Accurate modeling of the dynamic structures of ribonucleic acid (RNA) molecules is essential for understanding their biological roles. However, such modeling remains challenging due to limitations in current force fields. This study critically evaluates three RNA force fields, HB-CUFIX, AMBER-χOL3, and AMBER-ROC, comparing their performance against experimental nuclear magnetic resonance and small-angle x-ray scattering data for single-stranded oligonucleotides. Using enhanced sampling techniques, specifically Unified Free Energy Dynamics, we exhaustively sampled the conformational space of tetramer and hexamer RNA sequences, achieving a detailed and thermodynamically converged view of their structural dynamics. Our findings reveal that HB-CUFIX outperforms AMBER-χOL3 and AMBER-ROC, providing near-experimental accuracy in capturing sequence-dependent structural preferences.
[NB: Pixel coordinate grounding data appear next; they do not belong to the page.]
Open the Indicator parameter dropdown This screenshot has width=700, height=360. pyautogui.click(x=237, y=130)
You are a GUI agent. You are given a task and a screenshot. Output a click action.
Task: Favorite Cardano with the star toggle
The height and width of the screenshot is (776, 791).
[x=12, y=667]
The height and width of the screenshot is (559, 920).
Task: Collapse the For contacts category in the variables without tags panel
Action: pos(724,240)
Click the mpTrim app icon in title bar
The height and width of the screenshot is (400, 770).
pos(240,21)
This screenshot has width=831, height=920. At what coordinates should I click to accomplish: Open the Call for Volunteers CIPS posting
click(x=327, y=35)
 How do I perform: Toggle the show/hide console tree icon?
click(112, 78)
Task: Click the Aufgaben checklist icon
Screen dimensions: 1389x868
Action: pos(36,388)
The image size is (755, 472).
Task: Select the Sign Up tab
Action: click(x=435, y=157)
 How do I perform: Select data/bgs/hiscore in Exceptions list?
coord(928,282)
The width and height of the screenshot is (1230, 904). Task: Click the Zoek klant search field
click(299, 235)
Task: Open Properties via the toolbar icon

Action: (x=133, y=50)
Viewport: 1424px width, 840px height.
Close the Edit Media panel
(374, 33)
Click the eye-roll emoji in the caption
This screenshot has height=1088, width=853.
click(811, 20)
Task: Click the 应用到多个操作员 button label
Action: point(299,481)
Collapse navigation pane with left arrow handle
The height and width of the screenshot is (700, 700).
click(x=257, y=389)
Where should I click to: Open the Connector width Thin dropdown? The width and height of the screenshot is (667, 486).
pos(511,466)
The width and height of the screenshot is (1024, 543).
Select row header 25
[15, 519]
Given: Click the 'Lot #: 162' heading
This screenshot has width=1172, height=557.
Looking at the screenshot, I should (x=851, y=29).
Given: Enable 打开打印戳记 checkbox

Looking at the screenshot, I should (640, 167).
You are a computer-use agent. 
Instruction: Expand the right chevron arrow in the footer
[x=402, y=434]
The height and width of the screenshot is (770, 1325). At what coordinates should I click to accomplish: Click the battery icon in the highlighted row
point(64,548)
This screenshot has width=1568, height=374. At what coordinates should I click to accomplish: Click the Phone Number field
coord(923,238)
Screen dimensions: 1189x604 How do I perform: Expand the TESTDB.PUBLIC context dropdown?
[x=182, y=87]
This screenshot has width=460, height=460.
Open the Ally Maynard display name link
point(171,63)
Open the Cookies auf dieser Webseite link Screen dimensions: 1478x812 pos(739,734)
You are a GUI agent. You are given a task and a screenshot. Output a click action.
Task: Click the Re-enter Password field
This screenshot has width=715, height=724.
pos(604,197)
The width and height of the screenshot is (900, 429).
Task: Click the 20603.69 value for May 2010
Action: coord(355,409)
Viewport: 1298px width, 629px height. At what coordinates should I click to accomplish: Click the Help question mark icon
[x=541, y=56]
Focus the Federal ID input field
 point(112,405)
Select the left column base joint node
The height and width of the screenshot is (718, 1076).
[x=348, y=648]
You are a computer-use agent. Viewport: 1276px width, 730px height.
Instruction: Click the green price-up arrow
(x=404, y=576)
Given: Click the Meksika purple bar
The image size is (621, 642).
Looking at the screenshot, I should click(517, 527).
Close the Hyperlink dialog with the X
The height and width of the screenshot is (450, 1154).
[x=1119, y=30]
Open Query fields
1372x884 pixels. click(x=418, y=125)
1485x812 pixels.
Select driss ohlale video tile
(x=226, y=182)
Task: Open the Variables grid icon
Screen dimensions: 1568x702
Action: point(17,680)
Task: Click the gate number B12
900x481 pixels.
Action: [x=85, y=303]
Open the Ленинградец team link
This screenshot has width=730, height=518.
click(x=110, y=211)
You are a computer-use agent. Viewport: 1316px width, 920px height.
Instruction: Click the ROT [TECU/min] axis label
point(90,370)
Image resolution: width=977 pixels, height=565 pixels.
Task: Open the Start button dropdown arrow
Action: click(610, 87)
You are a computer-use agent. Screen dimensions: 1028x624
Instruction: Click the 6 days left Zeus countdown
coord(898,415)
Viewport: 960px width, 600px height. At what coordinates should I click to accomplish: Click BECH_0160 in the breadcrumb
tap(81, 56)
In particular, HB-CUFIX accurately predicts low energy states for the AAAA and CCCC sequences, favoring A-form helical conformations, while the UUUU sequence adopts an extended, heterogeneous structure. The mixed GACC sequence displays a predominantly A-form helix with flexible terminal residues. These results highlight the significant role of sequence in dictating RNA conformational spaces, which are driven by base stacking interactions and covalent geometry. We also emphasize the importance of enhanced sampling, particularly methods that can handle large numbers of collective variables, in evaluating RNA force fields, as traditional brute-force Molecular dynamics fails to capture the conformational diversity of flexible RNAs. Our study provides a reliable tool for RNA structure prediction and dynamic analysis, supporting future advancements in RNA-targeted research and therapeutic design.